Los tres hombres que lo acompañaban ese medio día, no hacían más que elogiar su voto. Uno de ellos era el representante de la compañía minera y, los otros dos un par de acólitos locales. Ya sea por el hambre, el whisky, los recuerdos lejanos, las enemistades recientes, el sentimiento de culpa, los nubarrones en el horizonte o, muy probablemente, por la suma de todos esos factores, a Bruno Chaves se le colmó la paciencia, hizo una escena bastante grosera, soltó un discurso con palabrotas más dirigido a sí mismo que a sus compañeros de mesa, salió a la calle y se puso a caminar sin saber hacia dónde iba. Necesitaba compañía, es decir, alguien que lo escuchara, pero un 31 de diciembre uno no encuentra a nadie.
Días antes había conocido a una muchacha. Ni siquiera recordaba su nombre, pero se habían contado algo de sus vidas y la soledad de ambos los hizo creer que se comprendían. Bruno, que en el tumulto de la capital se sentía como un árbol con las raíces al aire, creyó que la única persona que podría entenderlo sería precisamente alguien que no lo conociera.
A María Eugenia, que así se llamaba la joven, también le habría gustado encontrarse con Bruno. Su 31 de diciembre no iba nada bien. Era una muchacha que se quedaba sin trabajo periódicamente y vivía con su madre, que no hacía más que ofenderla. El pulpero de la esquina, además, cuando la veía venir, salía a la puerta para gritarle las obscenidades más grotescas. Al final de la noche, que era también el final del año, Bruno y María Eugenia se encuentran, están un rato en los chinamos y el amanecer los sorprende en la carretera en un viaje que no se sabe en qué podrá parar.

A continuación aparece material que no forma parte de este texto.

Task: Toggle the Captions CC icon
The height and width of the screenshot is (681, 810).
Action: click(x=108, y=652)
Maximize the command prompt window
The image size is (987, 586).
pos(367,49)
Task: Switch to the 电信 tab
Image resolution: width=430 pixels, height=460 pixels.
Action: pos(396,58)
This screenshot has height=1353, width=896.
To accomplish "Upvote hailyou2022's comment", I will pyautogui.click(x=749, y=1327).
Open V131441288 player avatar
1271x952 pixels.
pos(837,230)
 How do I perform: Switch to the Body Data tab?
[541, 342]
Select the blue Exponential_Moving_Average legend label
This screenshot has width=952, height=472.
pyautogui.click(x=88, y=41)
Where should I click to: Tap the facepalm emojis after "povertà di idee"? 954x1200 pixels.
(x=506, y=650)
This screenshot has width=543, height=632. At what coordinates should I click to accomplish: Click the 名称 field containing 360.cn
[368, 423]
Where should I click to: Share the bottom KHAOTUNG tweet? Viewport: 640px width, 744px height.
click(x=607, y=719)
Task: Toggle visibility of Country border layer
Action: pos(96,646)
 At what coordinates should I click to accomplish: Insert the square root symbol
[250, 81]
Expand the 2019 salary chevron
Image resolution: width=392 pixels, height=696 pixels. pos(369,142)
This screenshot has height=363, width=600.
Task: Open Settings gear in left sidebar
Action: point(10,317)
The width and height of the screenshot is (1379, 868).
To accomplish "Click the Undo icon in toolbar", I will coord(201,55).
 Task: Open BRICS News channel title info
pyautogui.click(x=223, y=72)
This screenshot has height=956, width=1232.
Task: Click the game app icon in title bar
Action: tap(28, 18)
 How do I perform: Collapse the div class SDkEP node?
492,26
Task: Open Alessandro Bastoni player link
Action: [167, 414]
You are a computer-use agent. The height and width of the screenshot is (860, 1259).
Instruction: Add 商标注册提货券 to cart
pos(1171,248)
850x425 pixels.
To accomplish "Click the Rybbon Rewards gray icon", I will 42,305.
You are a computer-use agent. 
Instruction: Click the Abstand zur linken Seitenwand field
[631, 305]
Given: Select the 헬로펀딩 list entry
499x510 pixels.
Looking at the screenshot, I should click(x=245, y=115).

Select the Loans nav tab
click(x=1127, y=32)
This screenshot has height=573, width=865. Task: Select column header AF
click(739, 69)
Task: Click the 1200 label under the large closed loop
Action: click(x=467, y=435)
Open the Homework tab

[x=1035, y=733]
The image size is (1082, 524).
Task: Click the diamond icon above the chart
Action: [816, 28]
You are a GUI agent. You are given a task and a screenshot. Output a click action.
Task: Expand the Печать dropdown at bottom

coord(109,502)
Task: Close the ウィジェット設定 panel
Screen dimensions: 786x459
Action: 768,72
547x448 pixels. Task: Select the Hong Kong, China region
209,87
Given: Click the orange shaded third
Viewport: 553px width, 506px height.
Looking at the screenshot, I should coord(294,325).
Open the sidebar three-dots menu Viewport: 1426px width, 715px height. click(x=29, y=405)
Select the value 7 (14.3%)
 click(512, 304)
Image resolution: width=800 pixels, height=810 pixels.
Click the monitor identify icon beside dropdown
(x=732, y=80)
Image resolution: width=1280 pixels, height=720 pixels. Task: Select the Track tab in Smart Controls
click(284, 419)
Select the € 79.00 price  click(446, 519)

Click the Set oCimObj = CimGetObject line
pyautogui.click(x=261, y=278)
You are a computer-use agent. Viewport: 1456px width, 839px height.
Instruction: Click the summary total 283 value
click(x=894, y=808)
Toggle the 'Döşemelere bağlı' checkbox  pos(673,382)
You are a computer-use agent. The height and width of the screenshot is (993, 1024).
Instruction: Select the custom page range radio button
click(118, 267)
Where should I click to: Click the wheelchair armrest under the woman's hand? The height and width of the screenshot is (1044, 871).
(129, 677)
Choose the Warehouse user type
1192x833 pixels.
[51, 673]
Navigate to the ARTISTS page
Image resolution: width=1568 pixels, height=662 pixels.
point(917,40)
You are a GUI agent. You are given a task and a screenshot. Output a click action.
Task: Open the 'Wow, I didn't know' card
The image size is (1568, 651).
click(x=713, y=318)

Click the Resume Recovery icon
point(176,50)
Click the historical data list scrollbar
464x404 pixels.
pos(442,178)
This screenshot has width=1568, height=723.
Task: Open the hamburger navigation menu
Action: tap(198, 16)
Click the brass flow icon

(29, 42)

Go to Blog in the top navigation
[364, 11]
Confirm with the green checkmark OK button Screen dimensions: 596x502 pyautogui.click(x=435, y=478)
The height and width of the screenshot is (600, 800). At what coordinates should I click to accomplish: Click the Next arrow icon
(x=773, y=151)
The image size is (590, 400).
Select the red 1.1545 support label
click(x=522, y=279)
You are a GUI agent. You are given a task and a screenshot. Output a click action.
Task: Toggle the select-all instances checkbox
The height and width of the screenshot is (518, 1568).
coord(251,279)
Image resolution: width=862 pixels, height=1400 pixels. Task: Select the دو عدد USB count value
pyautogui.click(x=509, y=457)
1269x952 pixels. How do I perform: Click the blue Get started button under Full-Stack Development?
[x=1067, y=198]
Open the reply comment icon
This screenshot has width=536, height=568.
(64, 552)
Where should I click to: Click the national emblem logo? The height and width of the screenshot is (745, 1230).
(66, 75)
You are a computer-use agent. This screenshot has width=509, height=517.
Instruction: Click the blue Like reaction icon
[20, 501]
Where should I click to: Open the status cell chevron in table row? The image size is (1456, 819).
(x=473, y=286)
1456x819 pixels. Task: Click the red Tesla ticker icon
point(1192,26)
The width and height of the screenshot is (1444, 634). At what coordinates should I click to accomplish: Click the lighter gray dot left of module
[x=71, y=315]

Feliz año Chaves Chaves, publicada en 1981, es, en mi opinión, la novela más audaz de don Beto Cañas. Mientras en Una casa en el barrio del Carmen o Los Molinos de Dios, también obras fascinantes, amenas y meritorias, la narración es bastante convencional y concentra en consignar los hechos, en Feliz año Chaves Chaves se nos invita a recorrer un laberinto de emociones y recuerdos, de ilusiones estrelladas contra la realidad, de paisajes bucólicos llenos de historias y situaciones absurdas así como de acontecimientos insignificantes que llegan a ser gran importancia. En esta novela se reflexiona con profundidad, ironía y gran sentido del humor, tanto sobre lo social en el sentido más amplio como sobre lo personal hasta el alcance más íntimo. Al relatar unas doce horas en las vidas de dos solitarios que acabaron pasando el año nuevo juntos, don Beto nos pasea por distintas épocas y paisajes y nos presenta un singular desfile de seres humanos de todo tipo. Gerardo el macuco, el pulpero vulgar, tacaño y cochino, la vieja que sonríe sin dientes, el chofer de bus enamorado en silencio, Negrodilo el de los mandados del líder, Jorgito Meneses el de las tretas, Alvin Finch y su sonrisa de cómo ganar amigos, el tuerto de Sinoel Cascante y tantos otros, son mucho más que sombras alrededor de Bruno y María Eugenia. Hasta los personajes que aparecen fugazmente llegan a ser memorables.
El final de la novela queda abierto. No sabemos en qué paró ninguna de las historias que se cuentan. Podemos imaginarnos lo peor o inclinarnos por el final feliz. También queda abierta la posibilidad de que, al final, no ocurra nada que sea particularmente bueno ni malo y las cosas sigan más o menos como estaban. La novela termina al amanecer del 1 de enero y, como todos sabemos, el 1 de enero es un día muy distinto al 31 de diciembre. El 1 de enero no se piensa en el pasado, sino en el futuro. No se experimenta la sensación de que algo termina, sino de que algo empieza. Todo parece nuevo y fresco y da la impresión de que el reloj corre a toda prisa.